Work task:
Extend the confocal endomicroscopy abstract past its Methods paragraph, picking up right after the sentence about comparing images with histologic sections.

====== Document segment

A pilot study of the feasibility of confocal endomicroscopy for examination of the human airway

J Bronchology Interv Pulmonol. 2010 Apr;17(2):126-30. doi: 10.1097/LBR.0b013e3181da2f98.


Background: Traditional methods of evaluating human airway histology, such as surgical biopsy or endobronchial biopsy, are limited by the risks associated with these tissue-sampling procedures.

Objective: The purpose of this study was to develop and evaluate the first confocal endomicroscope for real-time, in vivo imaging of human respiratory mucosa in a clinical setting.

Methods: A confocal endomicroscope prototype was designed using Pentax bronchoscope parts (EB1970K). Airways of adult patients (N=5) undergoing rigid bronchoscopy for various clinical indications were imaged with the confocal endomicroscope after intravenous administration of fluorescein sodium. The device was introduced into the airways through the rigid bronchoscope. Images were collected from the trachea, primary and secondary carinae, and any endobronchial mass. The images were compared with those obtained from histologic sections from conventional endobronchial biopsies.

============
====== Source material

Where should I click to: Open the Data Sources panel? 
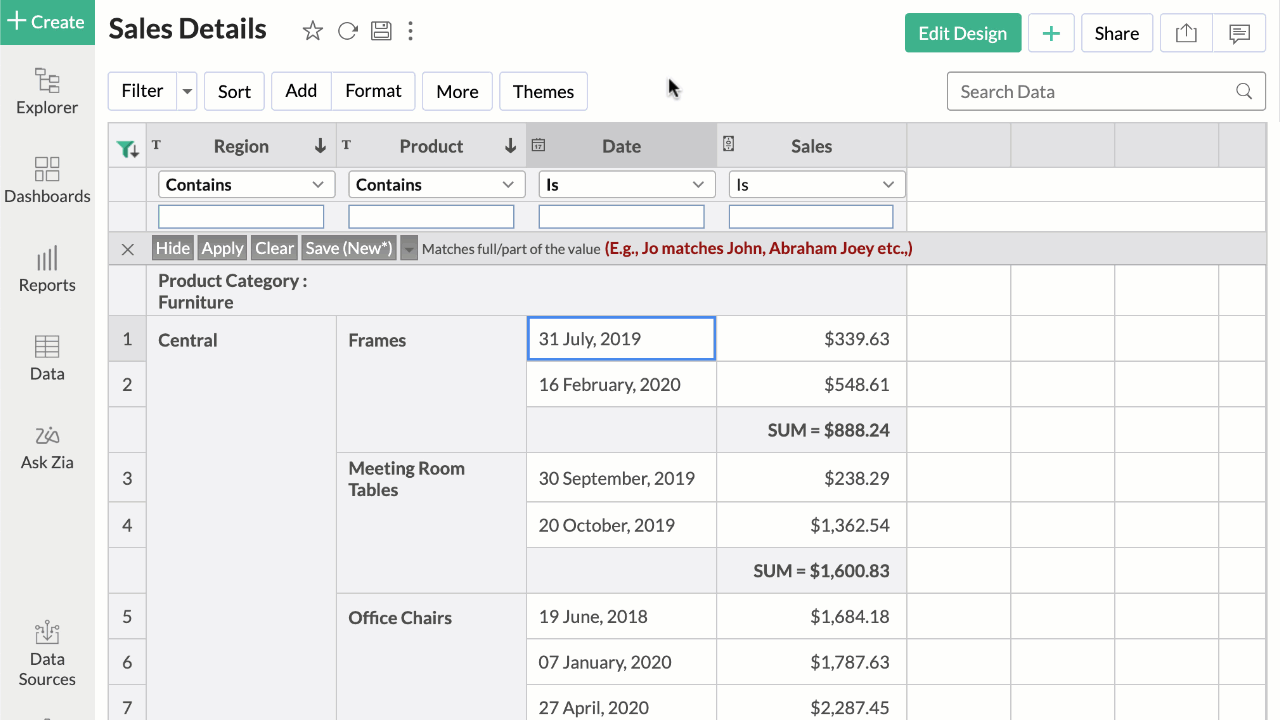coord(47,655)
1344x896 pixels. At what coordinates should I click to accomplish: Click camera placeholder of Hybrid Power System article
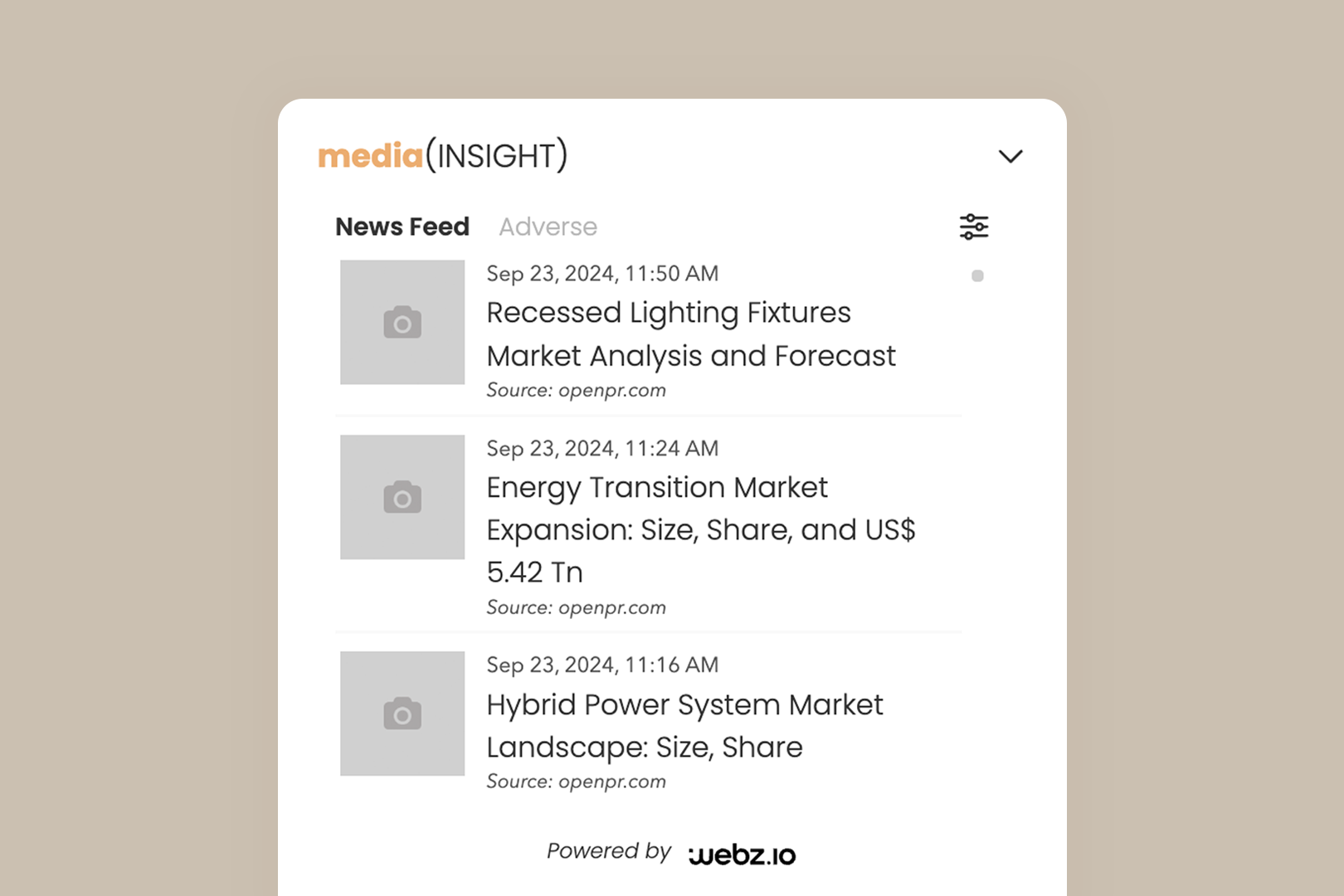tap(402, 713)
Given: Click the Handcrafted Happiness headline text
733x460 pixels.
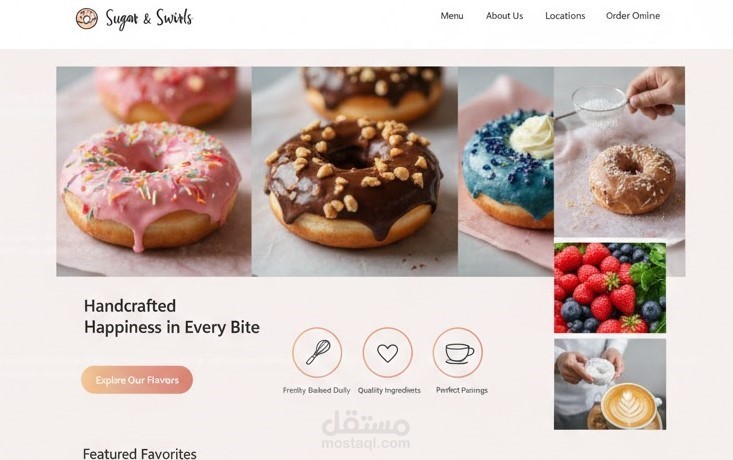Looking at the screenshot, I should 172,316.
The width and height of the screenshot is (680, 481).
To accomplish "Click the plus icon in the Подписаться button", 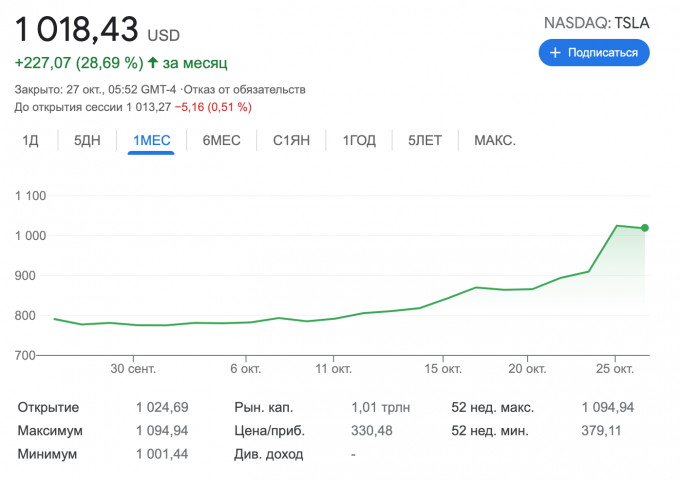I will [x=555, y=53].
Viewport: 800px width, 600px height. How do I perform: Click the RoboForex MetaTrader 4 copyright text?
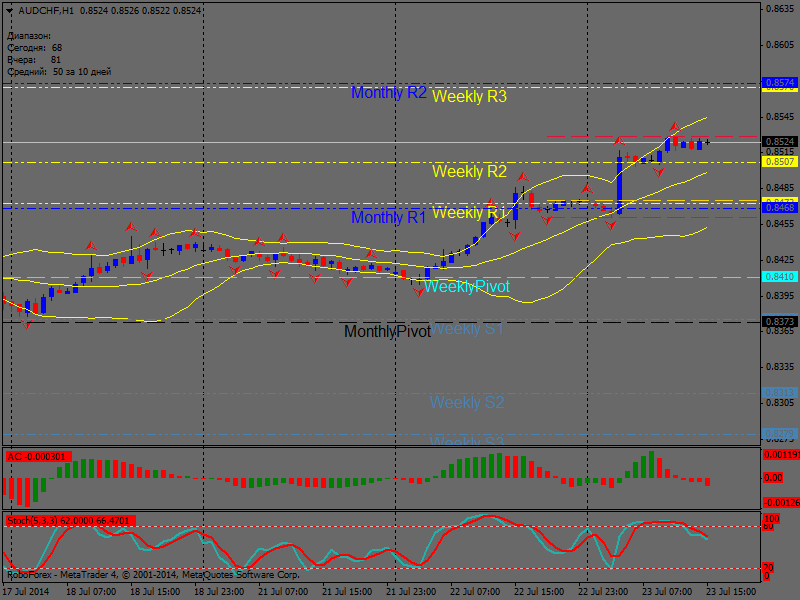pos(153,575)
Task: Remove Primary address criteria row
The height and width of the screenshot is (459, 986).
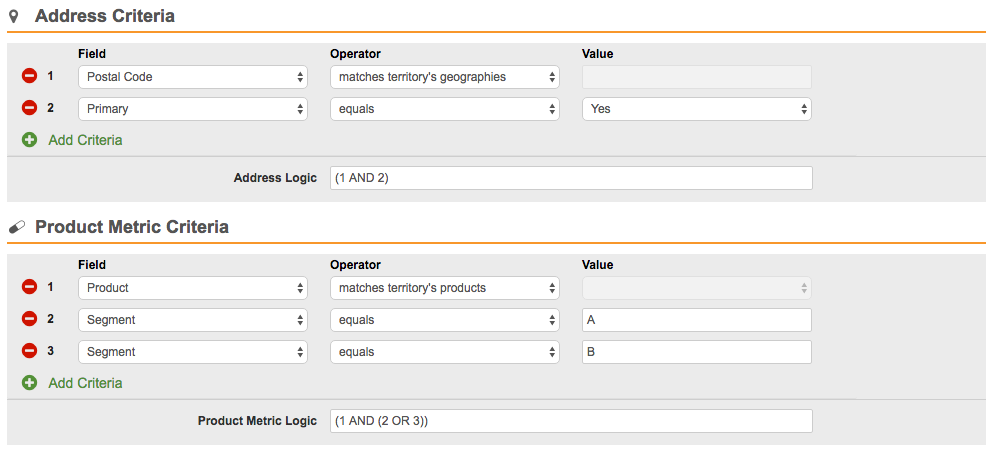Action: 29,108
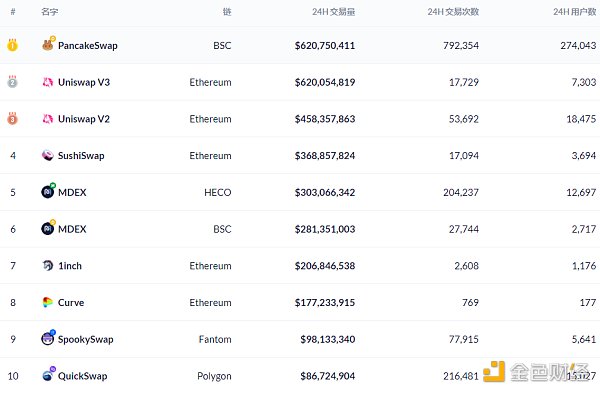600x393 pixels.
Task: Click the bronze third-place medal icon
Action: pyautogui.click(x=12, y=119)
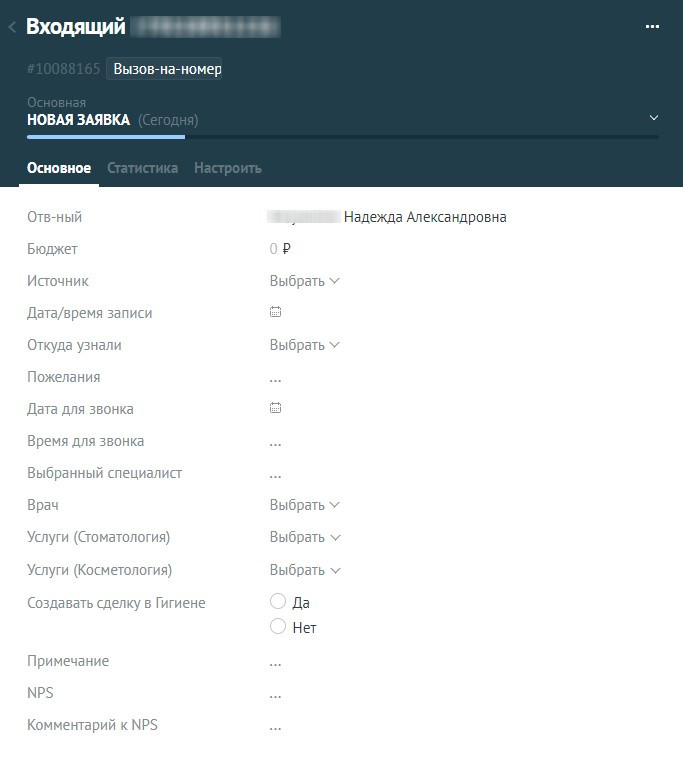The width and height of the screenshot is (683, 762).
Task: Open the Настроить tab
Action: coord(228,168)
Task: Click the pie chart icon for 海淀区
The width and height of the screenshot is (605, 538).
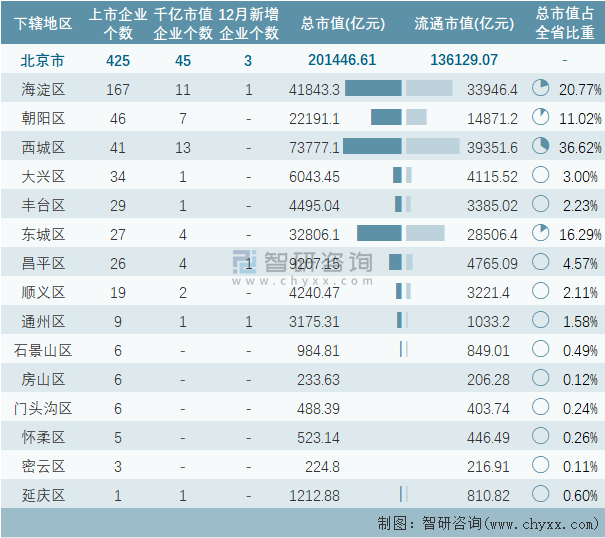Action: pyautogui.click(x=541, y=89)
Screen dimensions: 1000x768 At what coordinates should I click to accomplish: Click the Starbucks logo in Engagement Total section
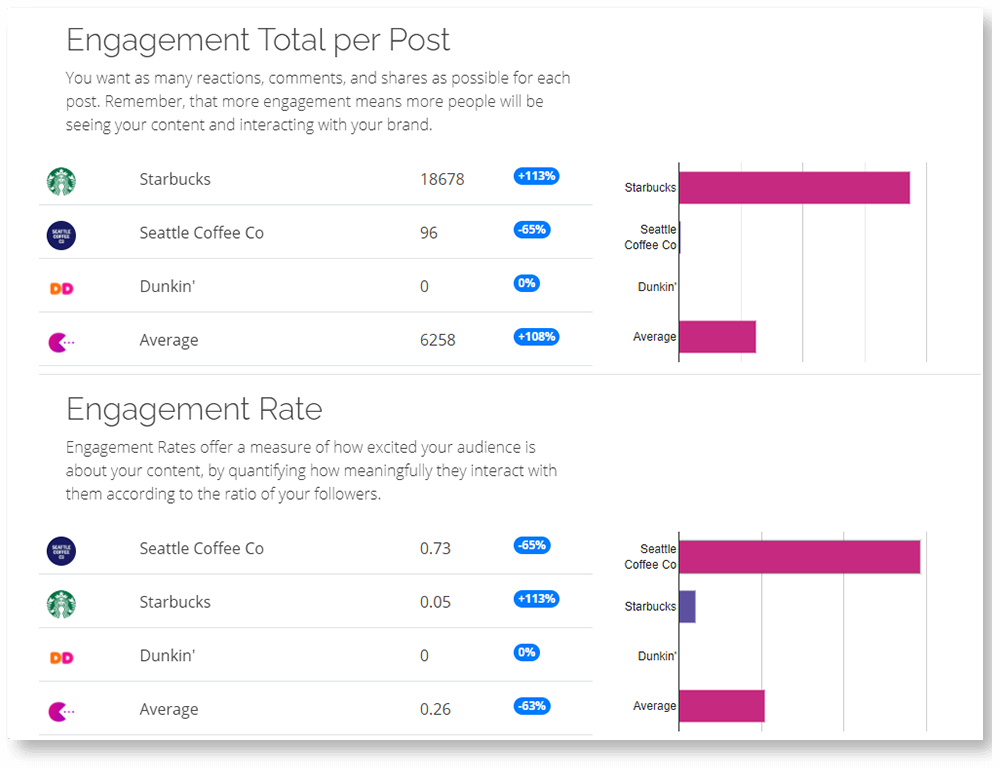[x=61, y=181]
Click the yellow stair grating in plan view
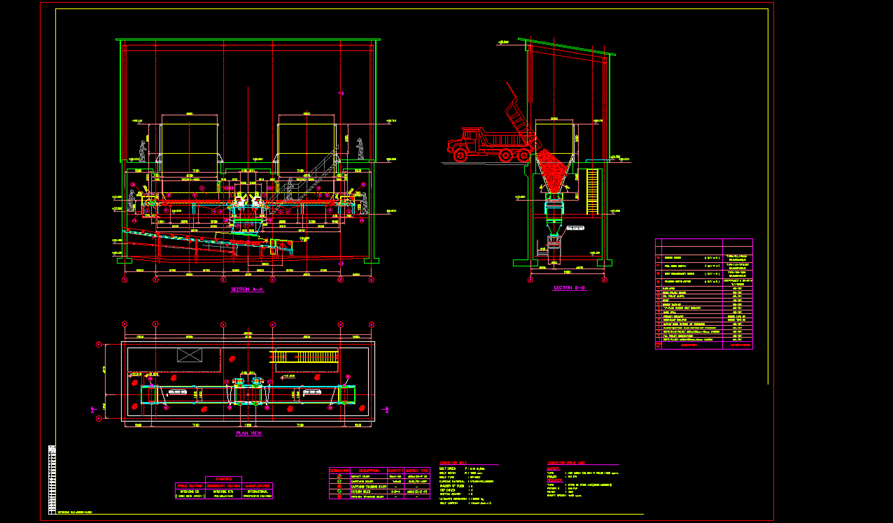Screen dimensions: 893x523 tap(305, 356)
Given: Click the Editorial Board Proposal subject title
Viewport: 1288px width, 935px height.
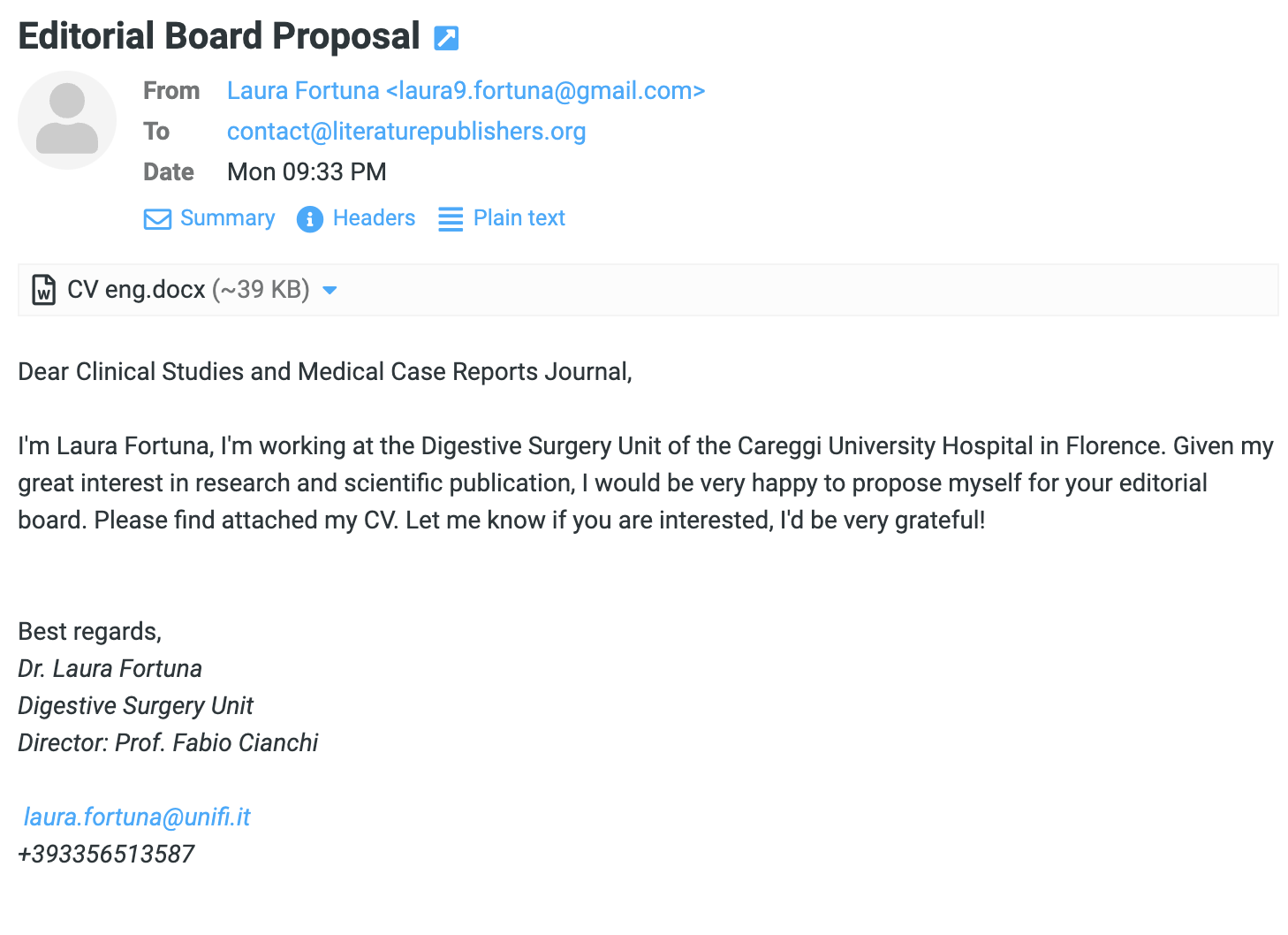Looking at the screenshot, I should pyautogui.click(x=219, y=36).
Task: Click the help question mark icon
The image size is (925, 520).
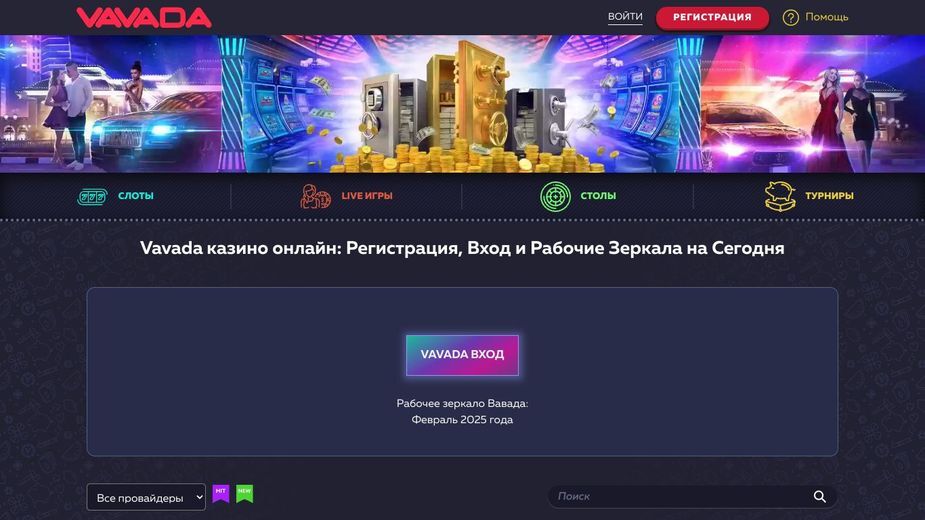Action: click(790, 18)
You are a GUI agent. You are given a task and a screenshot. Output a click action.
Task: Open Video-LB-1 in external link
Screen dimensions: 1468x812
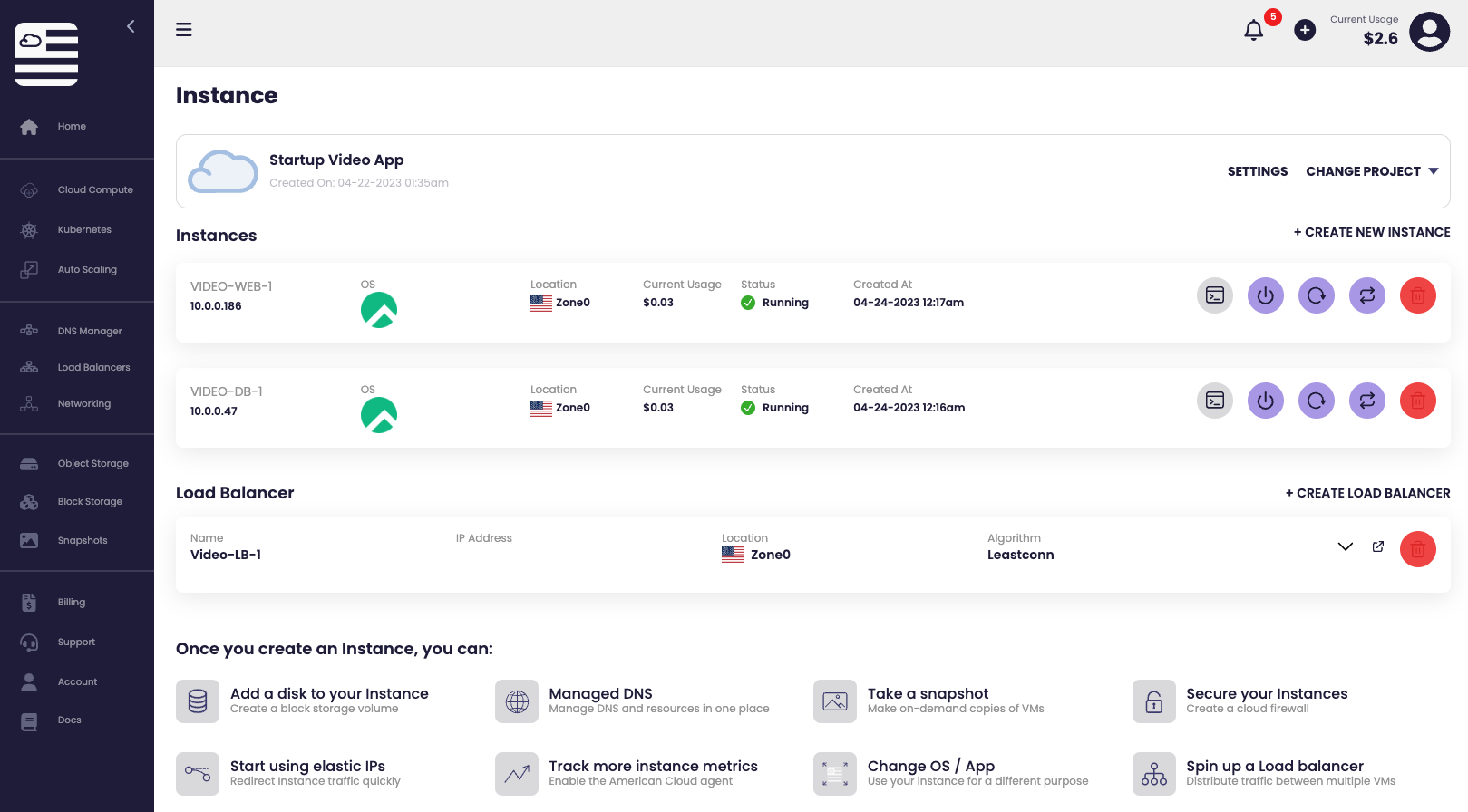point(1377,546)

============

Answer below:
Results: Confocal endomicroscopy provided real-time images of the cellular and subcellular structures of the respiratory mucosa and submucosa in vivo. The pseudostratified columnar epithelium (including columnar cells and goblet cells) could be visualized. Images obtained at increasing depth showed the lamina propria and microvasculature. Longitudinal folds in the mucosa enabled imaging in cross-section, showing alignment of epithelial cells along the basement membrane and cilia on the surface of the cells. Below the epithelium, the smooth muscle could be identified. In images from a patient with an endobronchial adenocarcinoma, confocal imaging could distinguish between a normal airway epithelium and malignant tissue.

Conclusions: Confocal endomicroscopy is a feasible method for analyzing human airway wall architecture and endobronchial abnormalities in histologic detail in vivo.